Last night, we were out in the hall, passing around a can of duster, inhaling it. I went with Gabriel into his apartment to pee in his bathroom. While we were there, we started to hear screaming, loud screaming from the hallway we had just left. I couldn't understand what some girl could possibly be screaming so loud about, and was concerned that the other people that lived in that hall were going to be annoyed by the screaming. I went out into the hall to see that this girl, pretty and blonde, was screaming, really pissed, screaming because some other girl in the hallway had a bit sadistically told her who killed Laura Palmer. Apparently the blonde girl had the tapes in her bag and was excited about watching the show, and she was upset, really unreasonably upset and screaming her head off. The mean girl told her that she, the screaming girl, even looked like Laura Palmer. And it was true, this screaming girl was Laura Palmer. Just as Laura Palmer was too innocent looking and so had to brutalize herself and be brutalized by others, so too did this other girl have to tell the blonde girl the killer.

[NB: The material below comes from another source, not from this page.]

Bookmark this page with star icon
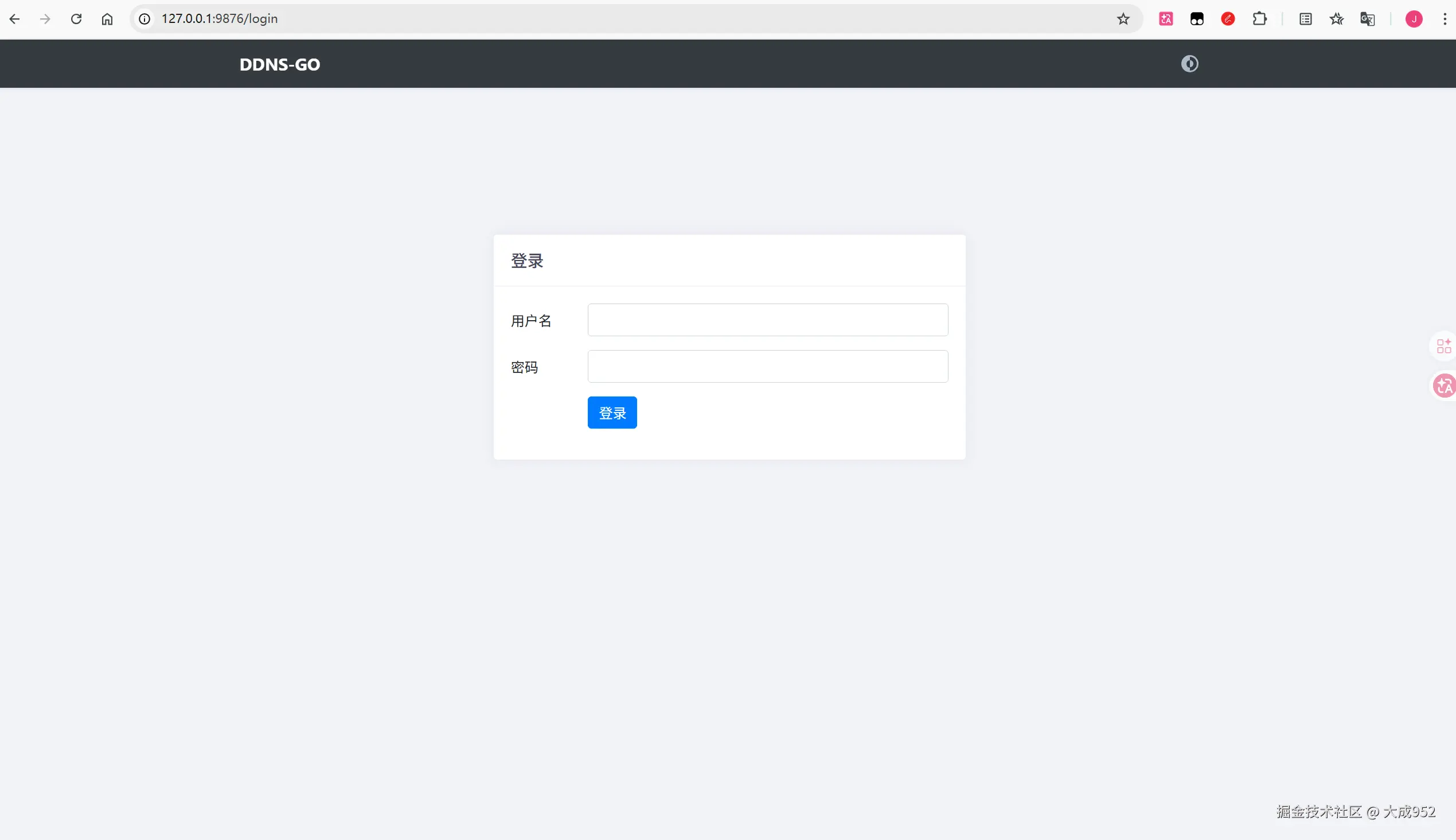Viewport: 1456px width, 840px height. pyautogui.click(x=1123, y=19)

What made this thing even weirder for me, it already being a very weird scene, messed up as I was on whiskey and inhalants, was that I am reading a very detailed, very amazingly written chapter in The Shape of Things to Come about Laura Palmer and Twin Peaks. I had just read this passage earlier in the day:
Twin Peaks made Laura Palmer famous as a corpse; Fire Walk With Me, which is about her discovery that the demon who has been raping her since she was twelve is her father, is the greatest teen-jeopardy movie ever made, and even as she dies at her father's hands Sheryl Lee is more alive than anyone else in the picture. The movie is driven by as heedless a performance as any in the history of film, but in its most desperate moment all that's in question is the expression on the face of a high-school girl sitting down to dinner in her family's nice house, on their quiet, groomed street, as her father asks if she's washed her hands. But like a window blown off its hinges in a storm, her face opens onto a national landscape, where promises are made for the pleasure to be found in their betrayal, where it is only the betrayal of a promise that proves the promise was worth making, where innocence is killed because it is an affront to the rhythms of the nation's story and cannot be tolerated. (149-150)

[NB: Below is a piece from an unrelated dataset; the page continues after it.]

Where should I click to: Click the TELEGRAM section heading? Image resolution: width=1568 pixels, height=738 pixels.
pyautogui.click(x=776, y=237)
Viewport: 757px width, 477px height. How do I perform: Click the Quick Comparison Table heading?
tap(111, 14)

I kept on wondering what life I was living today as I read more of this chapter about Laura Palmer today on the subway, the symmetries between some of the passages in the book, some of the scenes discussed, some of these scenes of last night, and my own self-destructive behavior as of late too close for comfort. Laura Palmer "knows that it's her innocence that attracts her father, and so she tries to kill it. Donna walks into Laura's house to find her friend very dressed up, drinking and smoking. 'Where are you going? 'Nowhere fast, and you're not coming.'"(171)
And what it is I am trying to kill by partying so hard so often, I don't know. I am not even sure that I am trying to kill something, but Greil Marcus's analysis of this series and Laura Palmer's behavior struck me as really spot on, and I looked for parallels in my own life. If I am Laura Palmer, leading a respectable life to my co-workers, and getting totally obliterated every single night, what is the purpose? And the purpose for me is clear: it is the distinction between the two, that one is slightly boring, and so the fun that needs to be had needs to be that much more fun to compensate for those hours of boringness lived - that really I am just trying to live and get as much out of it as possible.
And all of this was in my mind last night, layers upon layers of meanings and past associations, all of it blurry because of the whiskey and duster, but layers which probably would not have even been glimpsed at all otherwise. I get these hints of things in these moments that I wish I could grasp and sometimes feel like I am close to being able to. And this girl in the hall, innocent seeming, screaming her head off, was recalled today, was relived as I read about Laura Palmer screaming.
Laura Palmer's "scream is so big, so all-consuming, that it's less that the scream is part of the girl you're watching than that she is part of the scream. It exists whether she does or not. It's a force that finds its host," (178). Perhaps my discomfort, my shock, at the screaming last night lied in this reason, that the scream seemed part of something else, some other scene, some other body.